Mit seiner Kolumne im Badener Tagblatt (BT) sorgte Simon Balissat vor gut einer Woche für einigen Wirbel, indem er am FC Baden und dessen Präsidenten Thomi Bräm kein gutes Haar liess. Die Vorwürfe in der Kolumne will der Club-Präsident nicht auf sich sitzen lassen.

Herr Bräm, die letzte BT-Kolumne hat scharfes Geschütz gegen den FC Baden und Sie als Club-Präsidenten aufgefahren. Was war Ihre erste Reaktion, als Sie die Kolumne am Donnerstag vor einer Woche gelesen haben?

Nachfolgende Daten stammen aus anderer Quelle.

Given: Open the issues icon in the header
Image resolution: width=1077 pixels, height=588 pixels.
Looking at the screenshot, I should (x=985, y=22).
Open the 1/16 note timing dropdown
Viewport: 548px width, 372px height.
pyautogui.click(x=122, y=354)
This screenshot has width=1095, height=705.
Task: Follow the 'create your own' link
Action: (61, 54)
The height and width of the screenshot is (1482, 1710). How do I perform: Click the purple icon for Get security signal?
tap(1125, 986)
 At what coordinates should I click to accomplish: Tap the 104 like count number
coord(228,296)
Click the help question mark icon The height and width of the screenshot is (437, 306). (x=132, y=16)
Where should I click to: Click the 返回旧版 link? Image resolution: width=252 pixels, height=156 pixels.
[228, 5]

Thomas Bräm: Wir alle im Verein geben ehrenamtlich, mit Herzblut und viel Leidenschaft Hunderte von Stunden unserer Freizeit für den FC Baden her. Mein erster Gedanke war: «Haben wir das wirklich verdient?»

Ein Vorwurf lautet, der FC Baden habe keine Ambitionen mehr und gebe stattdessen das Geld für unsinnige Aktionen aus.

Das kann ich so nicht stehen lassen. Beim FC Baden wird kein Geld für unsinnige Aktionen ausgegeben. Wir haben unsere Ambitionen überhaupt nicht begraben. Seit dem Abstieg und der Reduktion der zwei höchsten Spielklassen auf nur noch je zehn Vereine ist es an der Spitze eng und somit auch teurer geworden. Unser Budget ist seit vielen Jahren mit rund 1 Mio. Franken immer etwa gleich gross geblieben. Wir sind stolz darauf, dass wir dieses Budget in den letzten Jahren trotz Abstieg und wirtschaftlich schwieriger Zeiten mit einem grossen Aufwand halten konnten. Wir haben ein klares Konzept, unsere Sponsoren erhalten bei uns sehr viele Gegenleistungen; das Preis-Leistungs-Verhältnis stimmt. 

Strebt der FC Baden längerfristig wieder den Aufstieg in die Challenge League an?

Ein Wunschtraum – das nächste Ziel ist endlich einmal der Aufstieg in die Promotion League, wo wir mit dem jetzigen Budget vermutlich bestehen könnten. Um längerfristig wieder in der zweithöchsten Schweizer Liga zu spielen, müssten die beiden obersten Ligen realistischerweise wieder auf total 24 Mannschaften aufgestockt werden. Für die Challenge League braucht es ein Budget von rund 2,5 Mio. Franken, davon sind wir heute weit entfernt, aber wir arbeiten daran.

Beim Apéro mit Sponsoren würde das wenig vorhandene Geld gemeinsam vernichtet. Stimmt das?

Hier hätte der Kolumnist besser recherchieren sollen. Diese VIP-Apéros werden privat finanziert und nicht vom Verein, es wird kein Geld vernichtet.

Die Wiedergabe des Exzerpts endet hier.